--- EXERCISE INPUT ---

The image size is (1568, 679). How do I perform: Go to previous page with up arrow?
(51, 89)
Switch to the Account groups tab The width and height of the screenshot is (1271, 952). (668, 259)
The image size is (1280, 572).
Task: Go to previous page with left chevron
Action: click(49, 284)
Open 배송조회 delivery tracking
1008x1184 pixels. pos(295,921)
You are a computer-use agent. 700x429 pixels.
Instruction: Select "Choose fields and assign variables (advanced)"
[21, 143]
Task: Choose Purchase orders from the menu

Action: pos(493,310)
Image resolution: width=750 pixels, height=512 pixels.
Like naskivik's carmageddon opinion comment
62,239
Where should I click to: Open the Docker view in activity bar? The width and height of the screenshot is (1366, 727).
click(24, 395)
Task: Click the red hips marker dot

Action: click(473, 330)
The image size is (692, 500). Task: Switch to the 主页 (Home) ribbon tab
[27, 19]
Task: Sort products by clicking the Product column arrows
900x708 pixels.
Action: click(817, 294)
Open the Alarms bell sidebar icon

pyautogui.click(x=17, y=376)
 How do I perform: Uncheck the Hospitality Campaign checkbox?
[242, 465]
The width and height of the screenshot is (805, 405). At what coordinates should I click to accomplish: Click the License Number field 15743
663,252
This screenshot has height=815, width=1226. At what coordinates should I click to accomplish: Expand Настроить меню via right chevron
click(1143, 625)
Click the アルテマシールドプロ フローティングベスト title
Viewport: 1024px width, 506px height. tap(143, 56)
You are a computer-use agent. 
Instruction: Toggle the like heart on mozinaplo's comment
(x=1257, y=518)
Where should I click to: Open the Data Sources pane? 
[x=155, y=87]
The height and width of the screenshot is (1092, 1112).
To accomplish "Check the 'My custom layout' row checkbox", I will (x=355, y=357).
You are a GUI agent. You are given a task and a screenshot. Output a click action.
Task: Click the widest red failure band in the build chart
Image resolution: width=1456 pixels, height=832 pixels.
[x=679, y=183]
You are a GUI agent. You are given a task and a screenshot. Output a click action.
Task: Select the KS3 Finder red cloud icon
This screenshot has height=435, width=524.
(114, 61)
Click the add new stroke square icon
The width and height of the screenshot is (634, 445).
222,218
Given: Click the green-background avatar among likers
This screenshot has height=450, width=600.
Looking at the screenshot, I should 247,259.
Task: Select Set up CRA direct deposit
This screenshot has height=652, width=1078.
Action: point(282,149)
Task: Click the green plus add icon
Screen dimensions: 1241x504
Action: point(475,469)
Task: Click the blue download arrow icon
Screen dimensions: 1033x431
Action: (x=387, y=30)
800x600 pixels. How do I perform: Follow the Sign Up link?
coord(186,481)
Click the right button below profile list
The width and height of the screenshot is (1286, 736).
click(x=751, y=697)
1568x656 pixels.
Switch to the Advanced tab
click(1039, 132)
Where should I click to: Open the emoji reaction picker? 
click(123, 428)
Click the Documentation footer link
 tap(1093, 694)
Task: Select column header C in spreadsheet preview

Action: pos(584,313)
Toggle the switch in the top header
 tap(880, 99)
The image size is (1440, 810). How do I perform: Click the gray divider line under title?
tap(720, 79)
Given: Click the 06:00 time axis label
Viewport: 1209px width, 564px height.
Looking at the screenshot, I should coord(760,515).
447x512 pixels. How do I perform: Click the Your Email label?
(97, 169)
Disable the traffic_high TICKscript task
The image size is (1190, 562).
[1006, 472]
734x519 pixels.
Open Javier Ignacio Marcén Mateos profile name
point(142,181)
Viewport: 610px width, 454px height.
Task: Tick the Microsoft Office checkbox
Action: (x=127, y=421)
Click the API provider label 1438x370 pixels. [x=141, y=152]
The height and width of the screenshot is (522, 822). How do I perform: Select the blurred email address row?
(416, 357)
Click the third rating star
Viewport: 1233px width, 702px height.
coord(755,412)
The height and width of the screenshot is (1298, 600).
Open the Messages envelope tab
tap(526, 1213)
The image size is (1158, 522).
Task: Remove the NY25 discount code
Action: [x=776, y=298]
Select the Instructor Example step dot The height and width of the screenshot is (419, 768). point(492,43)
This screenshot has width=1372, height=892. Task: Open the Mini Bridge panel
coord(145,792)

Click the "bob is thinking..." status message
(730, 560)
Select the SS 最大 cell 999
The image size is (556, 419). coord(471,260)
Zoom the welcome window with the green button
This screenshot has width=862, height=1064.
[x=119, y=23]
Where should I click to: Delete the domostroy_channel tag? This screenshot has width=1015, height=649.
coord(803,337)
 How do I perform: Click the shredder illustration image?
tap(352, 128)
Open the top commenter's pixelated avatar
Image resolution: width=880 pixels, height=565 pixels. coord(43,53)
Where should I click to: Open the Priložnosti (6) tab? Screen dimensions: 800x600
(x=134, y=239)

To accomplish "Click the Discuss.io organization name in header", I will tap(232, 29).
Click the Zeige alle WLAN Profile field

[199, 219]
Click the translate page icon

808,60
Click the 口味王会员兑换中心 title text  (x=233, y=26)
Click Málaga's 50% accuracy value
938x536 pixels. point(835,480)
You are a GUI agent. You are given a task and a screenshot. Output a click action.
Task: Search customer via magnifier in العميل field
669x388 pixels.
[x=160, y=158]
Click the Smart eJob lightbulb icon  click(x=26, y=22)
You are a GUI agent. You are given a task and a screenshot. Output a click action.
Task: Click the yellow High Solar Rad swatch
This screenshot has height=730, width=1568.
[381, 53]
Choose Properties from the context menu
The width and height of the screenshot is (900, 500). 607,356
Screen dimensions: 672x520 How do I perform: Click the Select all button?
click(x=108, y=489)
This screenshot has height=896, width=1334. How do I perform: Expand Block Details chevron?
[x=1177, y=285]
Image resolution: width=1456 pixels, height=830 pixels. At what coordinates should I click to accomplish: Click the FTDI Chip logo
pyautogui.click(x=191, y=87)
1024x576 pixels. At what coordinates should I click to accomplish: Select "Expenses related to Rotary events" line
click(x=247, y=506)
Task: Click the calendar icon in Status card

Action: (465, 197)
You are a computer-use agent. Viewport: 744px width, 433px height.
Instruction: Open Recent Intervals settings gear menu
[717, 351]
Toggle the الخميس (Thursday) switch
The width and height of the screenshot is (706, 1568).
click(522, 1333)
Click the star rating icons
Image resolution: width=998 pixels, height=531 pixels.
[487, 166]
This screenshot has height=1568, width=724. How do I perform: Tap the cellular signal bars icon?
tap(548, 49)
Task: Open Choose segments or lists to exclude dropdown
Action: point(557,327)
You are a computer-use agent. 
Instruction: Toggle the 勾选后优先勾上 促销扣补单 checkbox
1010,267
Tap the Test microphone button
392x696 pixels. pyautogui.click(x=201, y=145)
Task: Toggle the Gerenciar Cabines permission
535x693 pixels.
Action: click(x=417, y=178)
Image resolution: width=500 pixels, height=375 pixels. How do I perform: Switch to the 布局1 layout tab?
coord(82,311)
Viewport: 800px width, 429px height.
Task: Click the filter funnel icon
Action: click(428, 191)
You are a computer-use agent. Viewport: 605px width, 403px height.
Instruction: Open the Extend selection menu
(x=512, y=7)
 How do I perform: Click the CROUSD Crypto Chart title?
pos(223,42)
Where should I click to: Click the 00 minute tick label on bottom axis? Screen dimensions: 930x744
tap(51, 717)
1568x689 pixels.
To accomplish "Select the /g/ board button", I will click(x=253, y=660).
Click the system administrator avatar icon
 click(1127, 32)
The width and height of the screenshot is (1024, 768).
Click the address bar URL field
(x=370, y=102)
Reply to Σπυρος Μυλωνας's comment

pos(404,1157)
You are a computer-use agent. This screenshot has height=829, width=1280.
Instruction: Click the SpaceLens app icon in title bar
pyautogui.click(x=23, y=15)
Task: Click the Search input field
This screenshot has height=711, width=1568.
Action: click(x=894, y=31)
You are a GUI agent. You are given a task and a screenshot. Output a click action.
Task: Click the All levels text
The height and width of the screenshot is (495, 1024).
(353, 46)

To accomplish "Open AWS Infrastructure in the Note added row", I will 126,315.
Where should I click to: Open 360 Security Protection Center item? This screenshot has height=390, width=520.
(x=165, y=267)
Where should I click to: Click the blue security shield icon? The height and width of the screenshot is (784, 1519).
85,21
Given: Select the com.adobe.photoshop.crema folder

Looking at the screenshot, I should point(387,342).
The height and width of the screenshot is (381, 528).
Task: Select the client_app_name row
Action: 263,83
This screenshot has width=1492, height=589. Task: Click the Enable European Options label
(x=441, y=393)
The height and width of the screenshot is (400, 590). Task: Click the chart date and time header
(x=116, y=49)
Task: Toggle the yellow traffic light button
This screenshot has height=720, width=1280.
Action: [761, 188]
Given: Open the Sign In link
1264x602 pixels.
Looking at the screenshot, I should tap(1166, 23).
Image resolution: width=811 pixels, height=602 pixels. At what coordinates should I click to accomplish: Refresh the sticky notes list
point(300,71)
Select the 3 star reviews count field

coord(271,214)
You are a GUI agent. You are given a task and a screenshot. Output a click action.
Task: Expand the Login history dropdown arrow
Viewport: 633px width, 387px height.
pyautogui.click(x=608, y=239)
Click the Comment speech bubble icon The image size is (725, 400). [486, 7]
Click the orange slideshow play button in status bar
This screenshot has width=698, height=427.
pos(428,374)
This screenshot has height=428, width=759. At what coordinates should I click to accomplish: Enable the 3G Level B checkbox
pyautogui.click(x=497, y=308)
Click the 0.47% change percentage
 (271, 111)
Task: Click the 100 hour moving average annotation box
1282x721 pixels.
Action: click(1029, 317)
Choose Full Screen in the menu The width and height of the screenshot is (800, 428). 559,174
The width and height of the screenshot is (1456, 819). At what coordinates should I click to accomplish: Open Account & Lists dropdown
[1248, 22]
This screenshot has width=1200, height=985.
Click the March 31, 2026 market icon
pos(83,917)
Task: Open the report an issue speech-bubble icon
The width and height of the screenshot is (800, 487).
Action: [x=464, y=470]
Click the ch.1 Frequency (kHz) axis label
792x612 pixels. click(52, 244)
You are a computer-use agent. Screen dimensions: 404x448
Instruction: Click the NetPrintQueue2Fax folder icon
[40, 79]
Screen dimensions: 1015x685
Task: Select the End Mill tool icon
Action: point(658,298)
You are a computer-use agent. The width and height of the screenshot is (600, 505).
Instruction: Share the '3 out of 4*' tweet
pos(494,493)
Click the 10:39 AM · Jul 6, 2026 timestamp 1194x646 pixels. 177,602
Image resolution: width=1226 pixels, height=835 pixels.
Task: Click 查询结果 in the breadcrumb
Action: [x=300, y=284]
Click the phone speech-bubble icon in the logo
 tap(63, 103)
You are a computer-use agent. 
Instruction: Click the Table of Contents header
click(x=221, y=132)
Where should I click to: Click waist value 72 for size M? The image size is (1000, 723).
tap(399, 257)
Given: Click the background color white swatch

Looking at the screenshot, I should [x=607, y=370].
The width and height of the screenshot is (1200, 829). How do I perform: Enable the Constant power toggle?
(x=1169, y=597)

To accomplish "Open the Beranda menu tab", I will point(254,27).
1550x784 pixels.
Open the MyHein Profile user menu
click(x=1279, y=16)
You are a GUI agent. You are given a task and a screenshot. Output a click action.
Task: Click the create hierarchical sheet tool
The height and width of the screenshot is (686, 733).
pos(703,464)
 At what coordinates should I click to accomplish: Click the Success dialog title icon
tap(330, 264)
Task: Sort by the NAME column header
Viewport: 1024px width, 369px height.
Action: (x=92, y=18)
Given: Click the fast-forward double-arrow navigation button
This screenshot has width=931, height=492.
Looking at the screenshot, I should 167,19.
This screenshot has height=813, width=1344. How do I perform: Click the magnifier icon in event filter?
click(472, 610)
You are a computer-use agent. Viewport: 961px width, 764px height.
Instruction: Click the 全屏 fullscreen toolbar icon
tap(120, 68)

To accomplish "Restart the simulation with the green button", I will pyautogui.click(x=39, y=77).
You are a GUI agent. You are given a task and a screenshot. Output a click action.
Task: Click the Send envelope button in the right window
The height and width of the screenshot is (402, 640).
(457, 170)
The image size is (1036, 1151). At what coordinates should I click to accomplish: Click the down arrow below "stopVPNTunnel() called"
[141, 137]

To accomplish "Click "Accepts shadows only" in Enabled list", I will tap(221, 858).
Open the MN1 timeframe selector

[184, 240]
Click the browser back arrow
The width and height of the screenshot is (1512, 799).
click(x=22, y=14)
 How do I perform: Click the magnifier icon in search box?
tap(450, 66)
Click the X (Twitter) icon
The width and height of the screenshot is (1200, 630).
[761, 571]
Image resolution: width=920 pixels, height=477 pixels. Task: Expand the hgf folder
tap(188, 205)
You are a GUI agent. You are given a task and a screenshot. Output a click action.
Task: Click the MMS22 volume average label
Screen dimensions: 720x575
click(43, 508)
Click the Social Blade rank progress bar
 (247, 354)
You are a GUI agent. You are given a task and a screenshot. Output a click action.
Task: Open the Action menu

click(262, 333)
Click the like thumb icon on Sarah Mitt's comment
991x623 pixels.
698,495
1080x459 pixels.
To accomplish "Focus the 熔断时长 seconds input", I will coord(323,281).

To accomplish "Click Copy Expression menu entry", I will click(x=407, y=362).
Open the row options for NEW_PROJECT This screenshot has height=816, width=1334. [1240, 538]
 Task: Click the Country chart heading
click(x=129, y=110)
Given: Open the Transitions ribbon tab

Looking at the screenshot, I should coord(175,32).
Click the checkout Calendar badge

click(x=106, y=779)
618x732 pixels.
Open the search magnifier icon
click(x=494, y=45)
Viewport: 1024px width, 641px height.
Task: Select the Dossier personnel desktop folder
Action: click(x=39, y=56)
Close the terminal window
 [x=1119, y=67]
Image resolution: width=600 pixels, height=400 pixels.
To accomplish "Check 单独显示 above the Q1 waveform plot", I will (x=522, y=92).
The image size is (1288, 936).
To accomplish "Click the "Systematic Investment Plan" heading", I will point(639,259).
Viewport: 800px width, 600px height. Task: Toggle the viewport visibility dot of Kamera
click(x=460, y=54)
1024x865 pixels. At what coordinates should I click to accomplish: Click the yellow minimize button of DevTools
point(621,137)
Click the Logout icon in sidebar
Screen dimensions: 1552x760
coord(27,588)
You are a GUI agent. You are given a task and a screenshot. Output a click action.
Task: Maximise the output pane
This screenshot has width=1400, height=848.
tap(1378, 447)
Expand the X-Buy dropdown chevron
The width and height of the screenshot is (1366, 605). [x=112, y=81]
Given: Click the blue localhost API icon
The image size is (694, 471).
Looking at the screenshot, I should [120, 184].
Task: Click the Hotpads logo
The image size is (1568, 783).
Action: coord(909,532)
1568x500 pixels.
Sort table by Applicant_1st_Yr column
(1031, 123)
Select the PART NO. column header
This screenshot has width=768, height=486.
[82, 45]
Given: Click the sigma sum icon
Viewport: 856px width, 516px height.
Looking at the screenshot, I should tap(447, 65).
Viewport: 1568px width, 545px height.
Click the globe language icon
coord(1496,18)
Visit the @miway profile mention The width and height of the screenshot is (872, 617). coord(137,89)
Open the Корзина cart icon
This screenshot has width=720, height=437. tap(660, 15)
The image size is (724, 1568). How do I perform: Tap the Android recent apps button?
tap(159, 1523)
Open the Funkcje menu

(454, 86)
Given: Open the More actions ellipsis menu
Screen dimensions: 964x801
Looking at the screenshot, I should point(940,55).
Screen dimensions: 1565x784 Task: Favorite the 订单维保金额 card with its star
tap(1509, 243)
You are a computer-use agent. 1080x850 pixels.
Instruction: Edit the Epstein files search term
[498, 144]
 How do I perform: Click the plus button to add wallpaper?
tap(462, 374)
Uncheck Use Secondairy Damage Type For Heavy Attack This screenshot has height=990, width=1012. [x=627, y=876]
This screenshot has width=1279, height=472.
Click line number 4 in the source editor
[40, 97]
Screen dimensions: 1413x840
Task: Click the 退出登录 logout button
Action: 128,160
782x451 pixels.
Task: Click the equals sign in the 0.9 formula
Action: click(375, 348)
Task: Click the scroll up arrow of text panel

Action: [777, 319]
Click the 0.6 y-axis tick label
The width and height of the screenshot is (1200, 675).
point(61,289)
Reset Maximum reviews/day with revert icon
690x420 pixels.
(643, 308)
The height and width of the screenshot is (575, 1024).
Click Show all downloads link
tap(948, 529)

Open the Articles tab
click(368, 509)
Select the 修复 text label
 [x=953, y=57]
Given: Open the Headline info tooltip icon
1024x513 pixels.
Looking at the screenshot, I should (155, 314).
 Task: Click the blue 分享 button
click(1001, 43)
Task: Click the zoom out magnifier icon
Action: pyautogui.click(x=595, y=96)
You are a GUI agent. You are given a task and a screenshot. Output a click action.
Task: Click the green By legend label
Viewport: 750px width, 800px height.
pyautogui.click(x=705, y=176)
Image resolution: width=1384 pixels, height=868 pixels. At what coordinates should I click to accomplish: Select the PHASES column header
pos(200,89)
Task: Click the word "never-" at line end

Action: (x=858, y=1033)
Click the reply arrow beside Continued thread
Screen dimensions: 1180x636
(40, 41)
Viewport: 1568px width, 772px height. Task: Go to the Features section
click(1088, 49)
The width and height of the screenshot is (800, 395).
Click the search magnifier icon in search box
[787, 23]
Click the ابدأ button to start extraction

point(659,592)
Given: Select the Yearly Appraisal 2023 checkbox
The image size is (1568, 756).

---

* **TASK REQUIREMENTS**:
Your answer is a single number: the count of lines in the records holding the string "average".

* **WRITTEN REPLY**:
2